# Tutorial 4: Multiple linear regression and polynomial regression

## Contents

# Tutorial 4: Multiple linear regression and polynomial regression¶

**Week 1, Day 2: Model Fitting**

**By Neuromatch Academy**

**Content creators**: Pierre-Étienne Fiquet, Anqi Wu, Alex Hyafil with help from Byron Galbraith, Ella Batty

**Content reviewers**: Lina Teichmann, Saeed Salehi, Patrick Mineault, Michael Waskom

# Tutorial Objectives¶

*Estimated timing of tutorial: 35 minutes*

This is Tutorial 4 of a series on fitting models to data.

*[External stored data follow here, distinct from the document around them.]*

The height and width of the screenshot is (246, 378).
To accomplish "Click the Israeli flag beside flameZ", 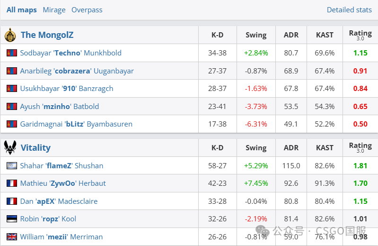I will pyautogui.click(x=12, y=166).
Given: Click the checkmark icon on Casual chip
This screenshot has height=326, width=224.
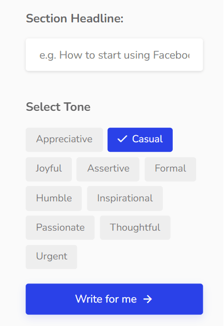Looking at the screenshot, I should click(122, 139).
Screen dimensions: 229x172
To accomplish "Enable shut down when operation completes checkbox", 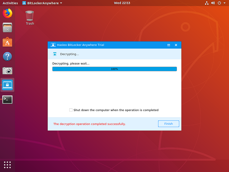I will pos(71,110).
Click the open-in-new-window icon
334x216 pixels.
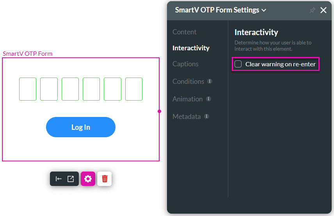tap(71, 179)
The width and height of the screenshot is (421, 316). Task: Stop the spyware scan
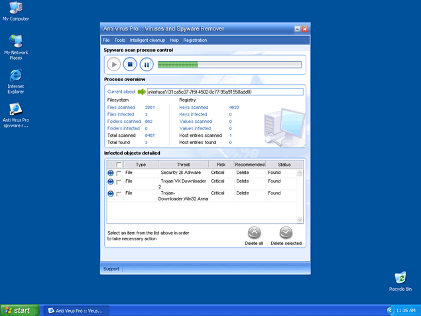[130, 64]
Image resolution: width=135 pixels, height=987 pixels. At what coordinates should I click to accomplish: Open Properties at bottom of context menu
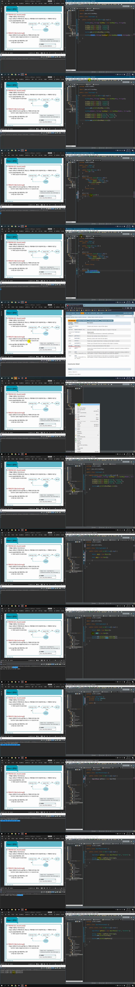click(x=79, y=452)
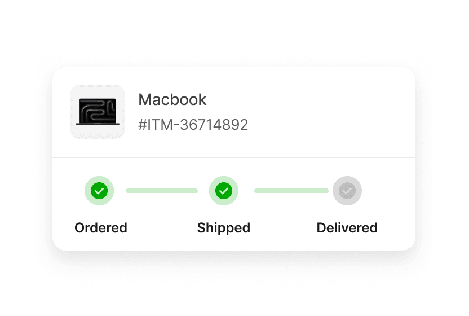This screenshot has width=469, height=316.
Task: Click the laptop wallpaper image in thumbnail
Action: [x=98, y=110]

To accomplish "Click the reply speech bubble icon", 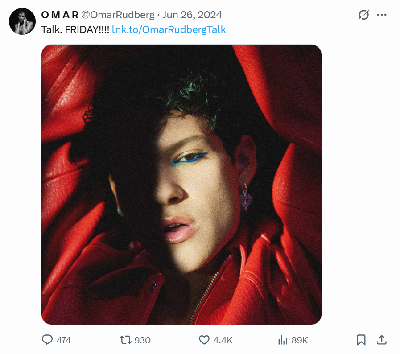I will pos(47,340).
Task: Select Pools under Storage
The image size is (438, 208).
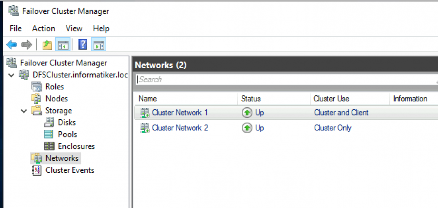Action: pyautogui.click(x=67, y=135)
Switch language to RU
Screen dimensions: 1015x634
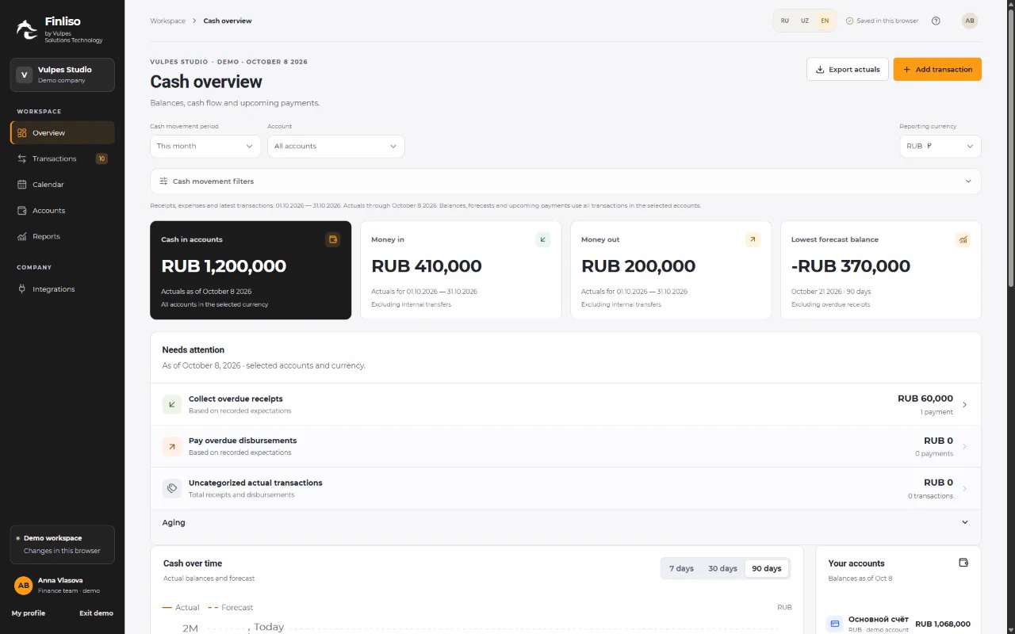pyautogui.click(x=785, y=21)
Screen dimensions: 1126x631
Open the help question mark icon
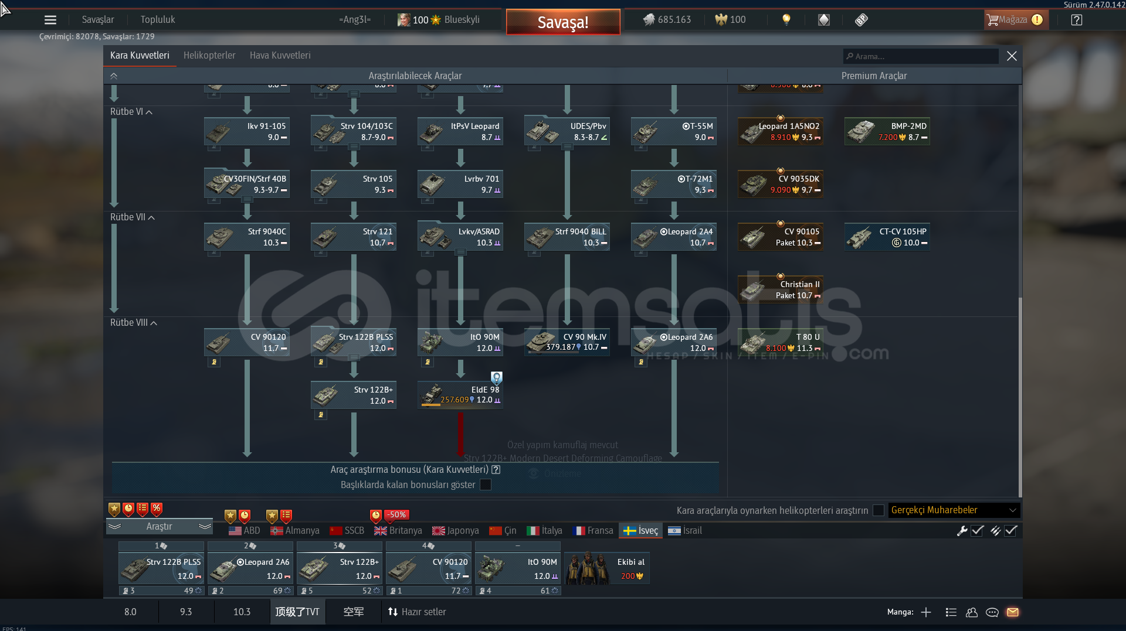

We start with simple linear regression, using least squares optimization (Tutorial 1) and Maximum Likelihood Estimation (Tutorial 2). We will use bootstrapping to build confidence intervals around the inferred linear model parameters (Tutorial 3). We’ll finish our exploration of regression models by generalizing to multiple linear regression and polynomial regression (Tutorial 4). We end by learning how to choose between these various models. We discuss the bias-variance trade-off (Tutorial 5) and Cross Validation for model selection (Tutorial 6).

In this tutorial, we will generalize the regression model to incorporate multiple features.

Learn how to structure inputs for regression using the ‘Design Matrix’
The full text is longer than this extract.